Typically, the run-up to Christmas can be a busy time in recruitment, with companies looking to secure candidates ready for the new year. This year looks no different; however, we are seeing a big push on the transformation front, and BAU roles are generally recruiting like-for-like replacements instead of growth hires. That said, strong candidates are still receiving multiple offers, and it’s a competitive time of the year, with companies looking to wrap up their processes by the first week of December.
It’s no surprise to hear that this year has been very challenging for businesses and employees battling interest rates and soaring inflation. We’ve seen an increase in redundancies and, overall, a drop-off in hiring across the year compared to 2022.
As I said in last month’s edition, plans for expansion, investment, and growth were well and truly shelved in H1, and the focus shifted to more defensive strategies like cost-cutting and cash flow management. In H1, our larger clients favoured interim hires over permanent ones, again showing a cautious approach.
However, H2 has seen sizeable investment in some industries such as construction, green tech and bio-tech.

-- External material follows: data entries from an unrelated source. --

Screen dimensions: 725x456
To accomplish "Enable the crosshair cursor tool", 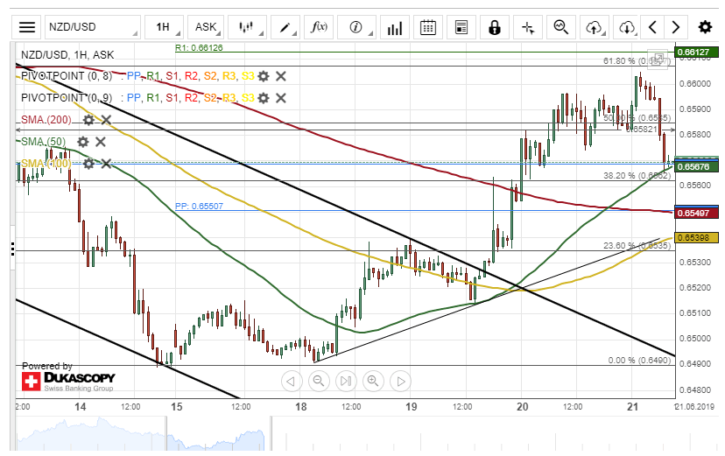I will [x=528, y=27].
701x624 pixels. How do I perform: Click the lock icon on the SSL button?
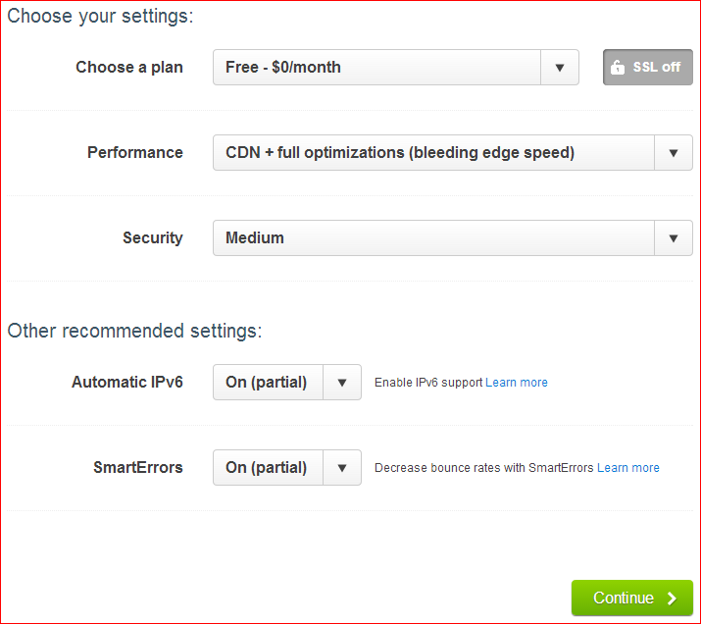[617, 68]
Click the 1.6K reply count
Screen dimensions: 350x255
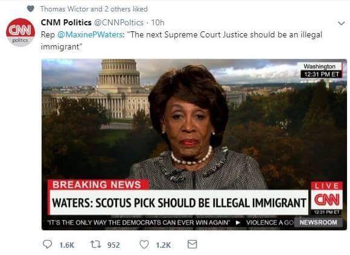click(67, 245)
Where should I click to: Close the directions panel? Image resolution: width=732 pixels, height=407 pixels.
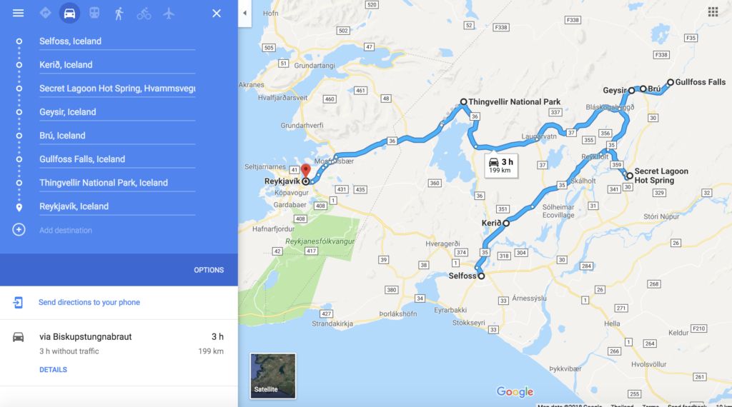pos(217,13)
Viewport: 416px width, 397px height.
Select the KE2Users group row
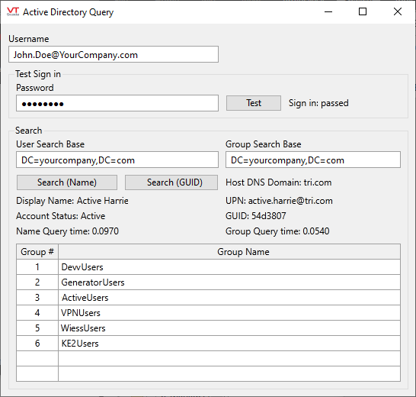pyautogui.click(x=208, y=344)
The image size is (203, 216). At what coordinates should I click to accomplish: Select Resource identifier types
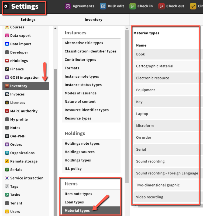(87, 110)
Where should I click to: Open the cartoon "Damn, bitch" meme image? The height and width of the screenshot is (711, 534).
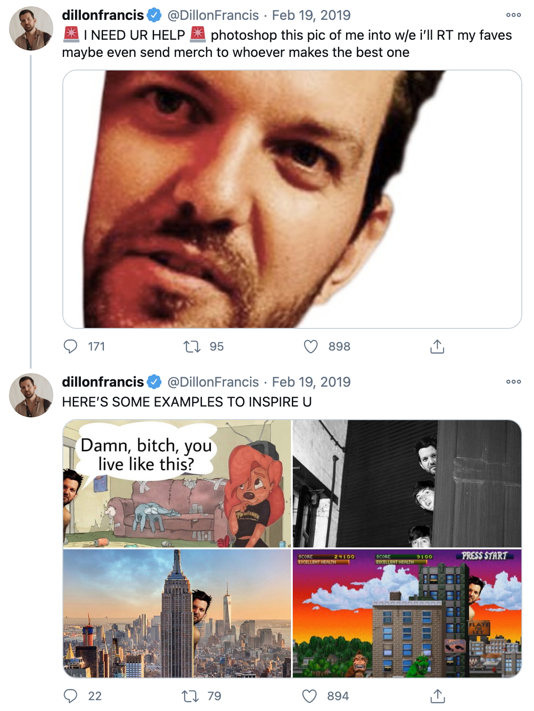(x=177, y=483)
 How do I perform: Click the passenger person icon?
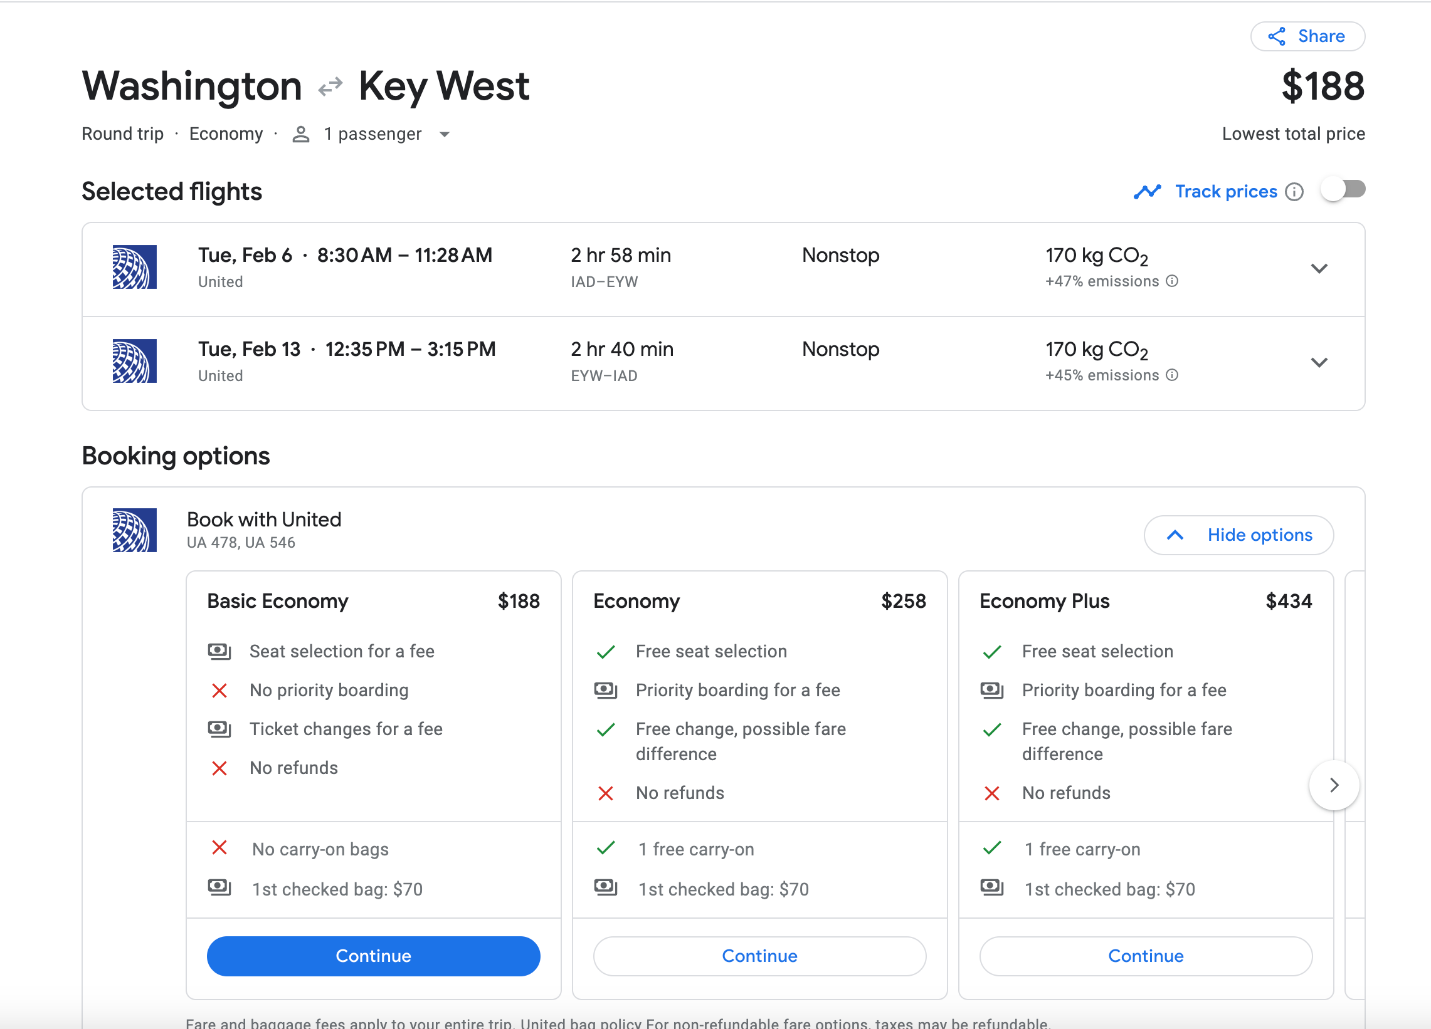pos(301,134)
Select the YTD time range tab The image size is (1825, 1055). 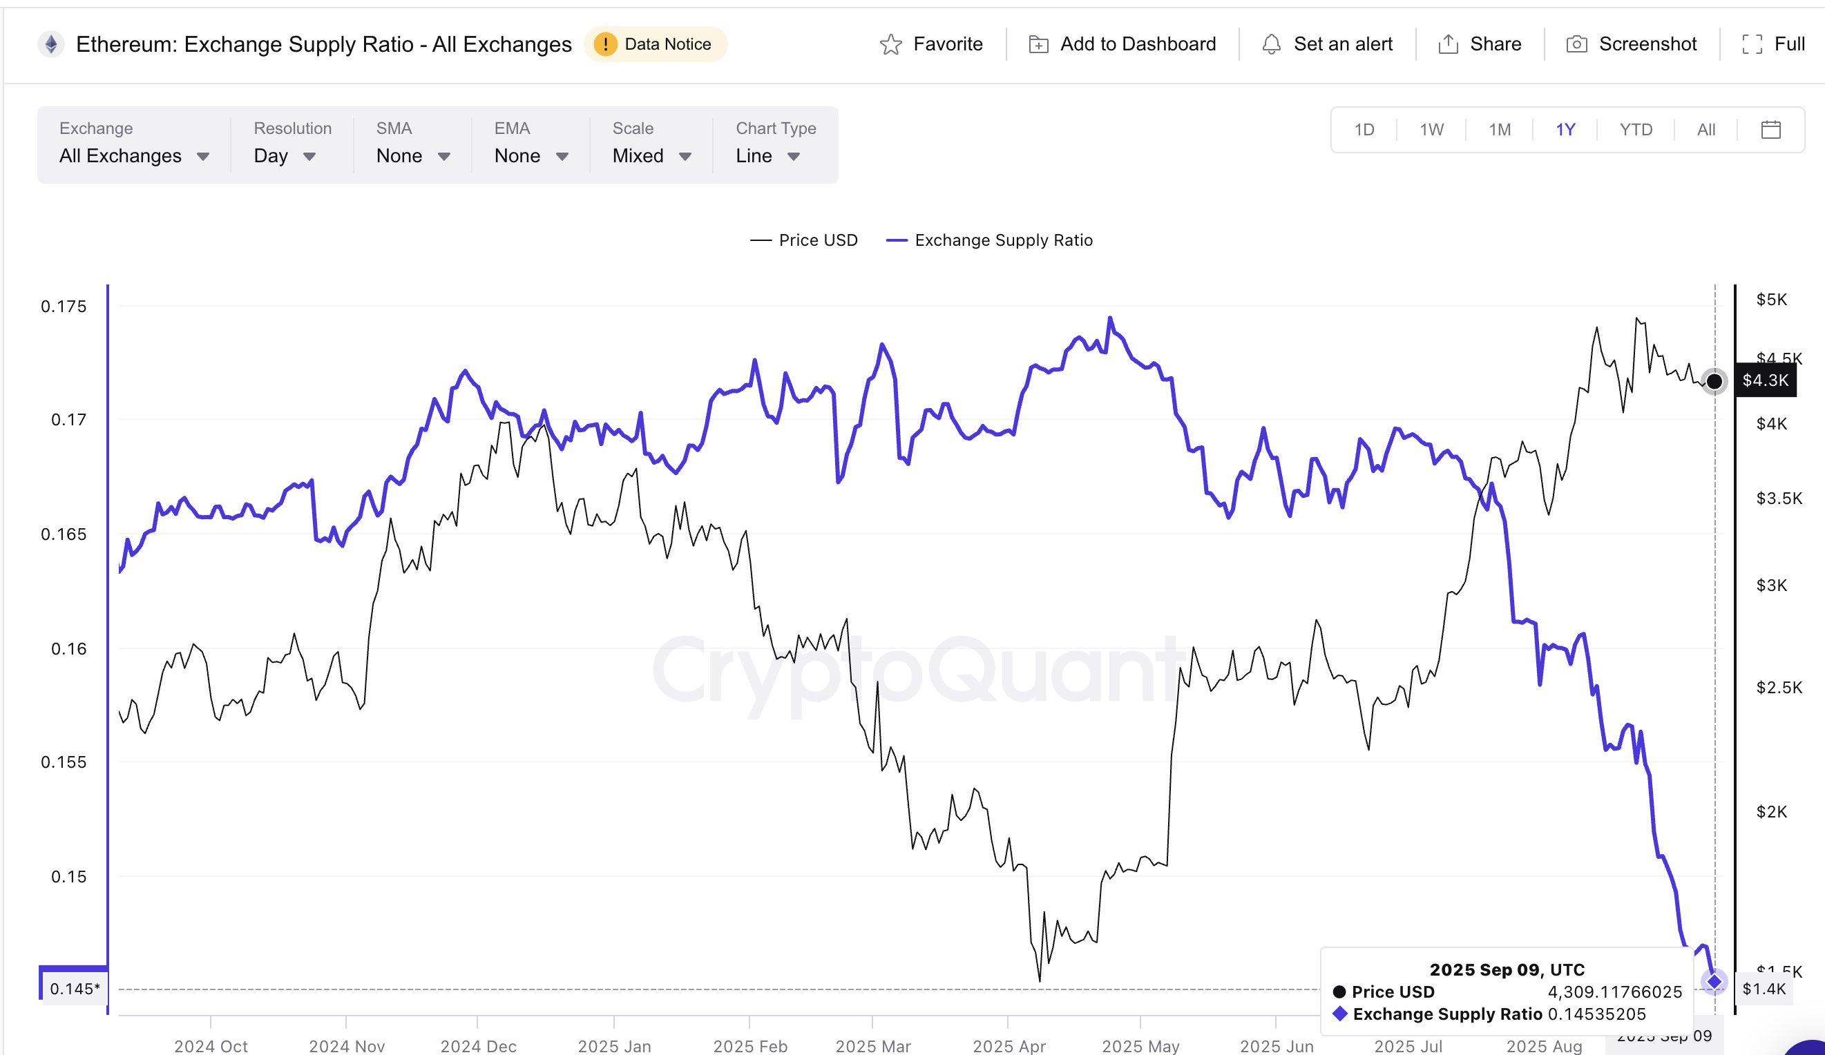pyautogui.click(x=1635, y=129)
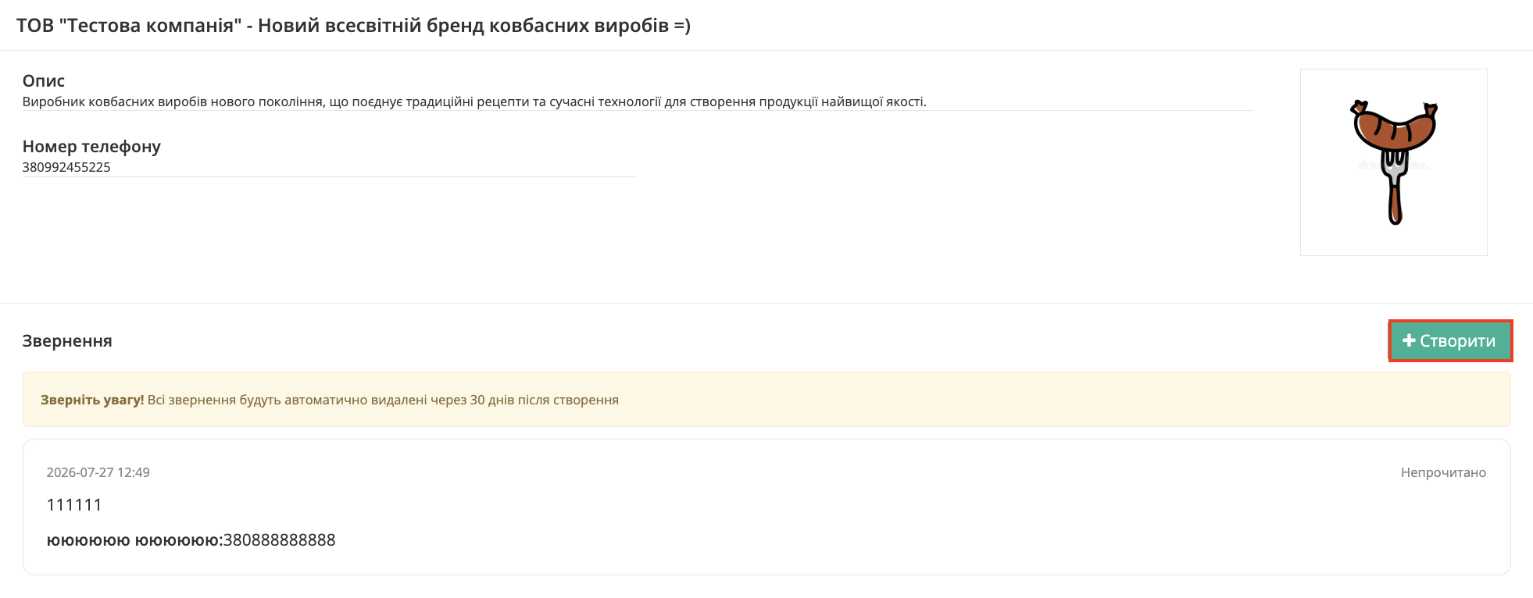
Task: Click the Номер телефону label
Action: pyautogui.click(x=91, y=146)
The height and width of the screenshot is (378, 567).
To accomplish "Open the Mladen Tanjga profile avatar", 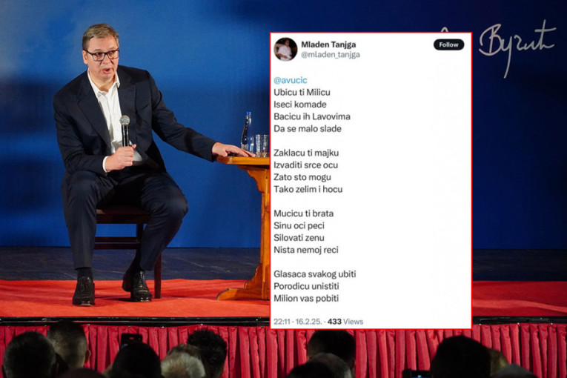I will click(x=285, y=49).
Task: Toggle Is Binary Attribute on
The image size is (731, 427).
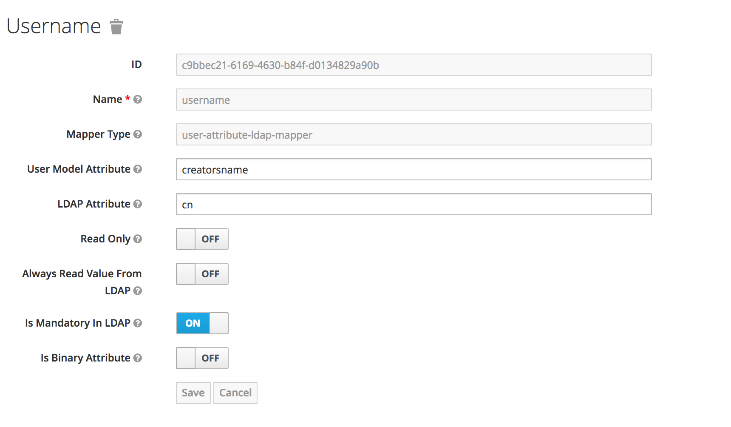Action: coord(202,358)
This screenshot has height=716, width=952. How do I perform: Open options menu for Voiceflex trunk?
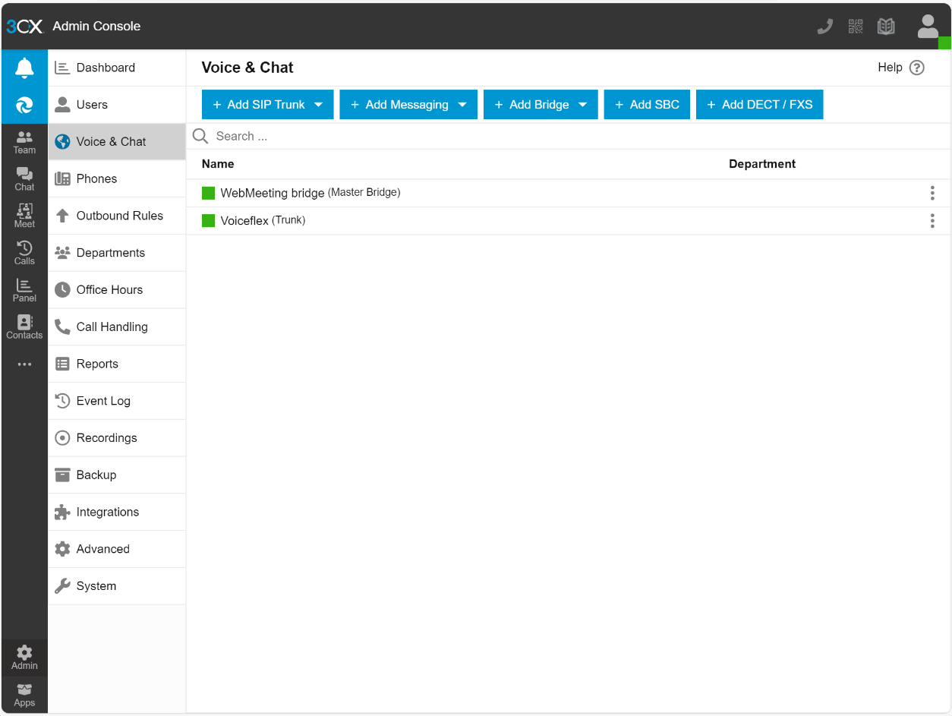click(932, 221)
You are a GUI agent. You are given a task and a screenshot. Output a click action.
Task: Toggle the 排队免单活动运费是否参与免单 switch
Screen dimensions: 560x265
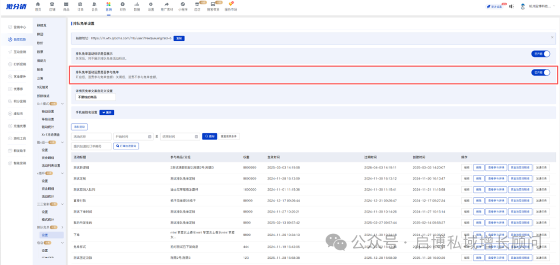(540, 73)

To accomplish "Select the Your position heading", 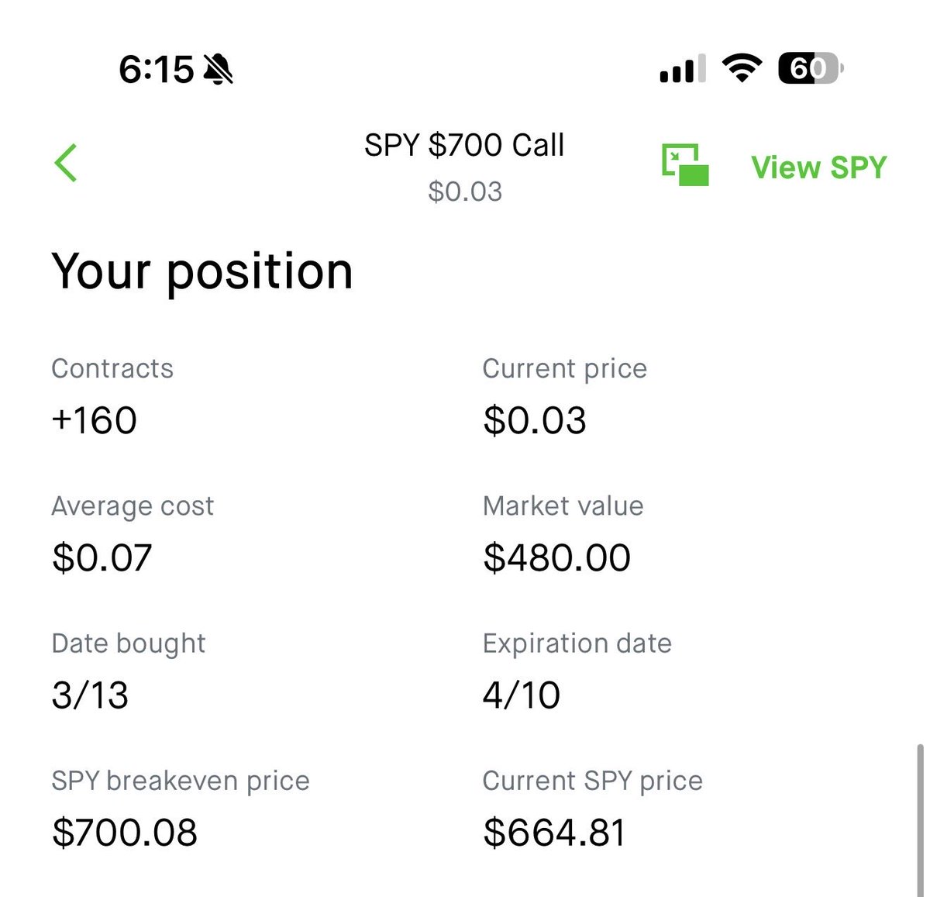I will pyautogui.click(x=202, y=271).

We have had several discussions with clients about extensive hiring plans for 2024, some of which include M&A-focused roles. Could this be early signs of the market picking back up again? I hope so!
CFO focus on debt reduction
There’s a level of concern from CFOs regarding financing, specifically in terms of debt and the effect that interest rates have on the balance sheet. Deloitte has reported that CFOs of the UK’s largest companies rate bank borrowing as an unattractive source of financing, now more so than ever. Hiked interest rates are behind this mood shift, and as a result, we are seeing previously unfavoured options, such as equity finance, being considered by more businesses.
With more pressure on finance functions to reduce debt, particularly with ongoing concerns about the future of inflation, we’re seeing the fallout in terms of reduced investment and expansion. With product and geographical expansion plans being put on hold for many, we’re continuing to see what we reported last month, that there’s a number of highly qualified finance professionals who made a move into a “growth” role in the last year who are now facing the prospect of their role becoming more operational due to cost-cutting.
Businesses need to take a strategic look at their current employees and review individual output for key members of the team against the criteria that they were hired against to ensure their finance team doesn’t lose enthusiasm for their role or the business. Ensuring they understand the situation and opportunities that will become available to them in the future will be key to retaining staff. On the flip side, for those companies with growth projects still in the pipeline, now could be a great time to put your positions out to the market and see who you can attract.
Inflation is still a cause for concern
As we’ve mentioned earlier, CFOs still expect inflation to pose challenges. While they acknowledge that headline inflation is likely to decline over the next two years, they anticipate it to be around 3.1% in 24 months, which is well above the Bank of England’s expectation of 2%. Senior finance candidates that I’ve been speaking to have all agreed that this isn’t a new problem and is something that has been causing budgeting and forecasting headaches for the last year. Many agree that it’s incredibly challenging to forecast costs accurately 12 months in advance when they’re rising quickly. To combat this, many clients I’ve talked to have been opting for shorter forecasting periods – some as short as 3 months ahead.
As is the trend in our update so far, reducing costs and increasing cash flow are the headline priorities for CFOs for the coming year. Most firms’ operating costs have risen drastically in the last 12 months, and most CFOs expect them to continue to increase. Many of our clients are going through cost-cutting projects with varying degrees of severity.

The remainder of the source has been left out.